Il dilemma: metaverso o «in carne e ossa»?
Qual è oggi lo «stato dell’arte del metaverso? Dopo il trionfo agli Oscar (sette statuette conquistate su undici candidature) di «Everything Everywhere All at Once» diretto da «I Daniels» (pseudonimo del duo di registi Dan Kwan e Daniel Scheinert), è tornato a gran forza nella discussione pubblica e nell’immaginario collettivo.
Anche perché questo film pluripremiato e visionario incarna alla perfezione lo spirito dei tempi in cui il metaverso furoreggia, appunto, nel discorso pubblico, e pure nell’ultima tendenza (spietata) delle multinazionali high-tech, quella dei licenziamenti di massa a dispetto dei profitti sempre elevatissimi. Meta-Facebook ha infatti deciso un consistente dimagrimento della divisione dedicata al settore perché non riesce a individuare la modalità per rendere il tema davvero redditizio.

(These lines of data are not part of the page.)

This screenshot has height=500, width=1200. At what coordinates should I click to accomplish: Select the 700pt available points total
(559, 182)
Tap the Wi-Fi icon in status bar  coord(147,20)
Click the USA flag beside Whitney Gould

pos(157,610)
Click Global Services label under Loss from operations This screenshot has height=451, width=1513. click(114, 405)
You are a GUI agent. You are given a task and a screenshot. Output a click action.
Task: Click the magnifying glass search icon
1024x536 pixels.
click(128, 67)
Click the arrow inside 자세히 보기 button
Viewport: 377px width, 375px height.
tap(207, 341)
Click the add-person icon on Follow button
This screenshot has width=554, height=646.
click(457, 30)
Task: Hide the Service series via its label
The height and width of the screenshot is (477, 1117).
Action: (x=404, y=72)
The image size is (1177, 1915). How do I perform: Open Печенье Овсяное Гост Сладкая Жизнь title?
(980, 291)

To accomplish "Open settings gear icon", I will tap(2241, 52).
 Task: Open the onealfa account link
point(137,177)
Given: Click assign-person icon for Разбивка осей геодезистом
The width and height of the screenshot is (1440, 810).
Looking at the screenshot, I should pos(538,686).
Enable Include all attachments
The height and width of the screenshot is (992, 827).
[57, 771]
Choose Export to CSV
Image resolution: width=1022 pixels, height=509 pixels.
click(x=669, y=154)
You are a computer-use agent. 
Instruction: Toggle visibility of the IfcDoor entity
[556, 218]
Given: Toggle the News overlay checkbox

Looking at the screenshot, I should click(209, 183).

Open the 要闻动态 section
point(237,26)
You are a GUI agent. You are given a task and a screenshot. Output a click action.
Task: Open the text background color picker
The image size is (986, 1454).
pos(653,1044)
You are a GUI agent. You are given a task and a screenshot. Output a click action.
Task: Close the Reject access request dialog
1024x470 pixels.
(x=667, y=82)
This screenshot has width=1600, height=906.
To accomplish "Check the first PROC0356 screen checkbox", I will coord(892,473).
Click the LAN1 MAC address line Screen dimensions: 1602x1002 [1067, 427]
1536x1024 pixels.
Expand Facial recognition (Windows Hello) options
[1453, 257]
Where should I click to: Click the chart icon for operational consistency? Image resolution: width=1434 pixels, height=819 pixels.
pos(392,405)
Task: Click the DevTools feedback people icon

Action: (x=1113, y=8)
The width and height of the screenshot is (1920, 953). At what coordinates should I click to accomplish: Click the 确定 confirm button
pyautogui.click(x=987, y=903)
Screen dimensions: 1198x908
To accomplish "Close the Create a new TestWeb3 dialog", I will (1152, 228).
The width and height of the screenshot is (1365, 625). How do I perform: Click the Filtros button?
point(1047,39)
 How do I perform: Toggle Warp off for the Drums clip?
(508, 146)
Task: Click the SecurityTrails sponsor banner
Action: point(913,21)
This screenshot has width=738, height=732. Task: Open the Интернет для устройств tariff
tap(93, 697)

Anche per lo «scambio» non ottimale in materia con l’industria militare, i cui spin off, come noto (e il più celebre è Internet), hanno spesso ricadute civili dai business giganteschi. Quelle che chiamavamo un tempo le dimensioni parallele, funzionano di più (da sempre...) nello storytelling e nelle narrazioni, perché rappresentano lo scatenarsi più sfrenato della fantasia (e dei surrogati dell’esistenza), ma all’interno di «regole» di funzionamento di altri mondi spesso definite. Ed è per questo che il metaverso spopola nell’industria culturale. Mentre le esperienze gli individui continuano - almeno per ora - a preferirle fatte «in carne e ossa».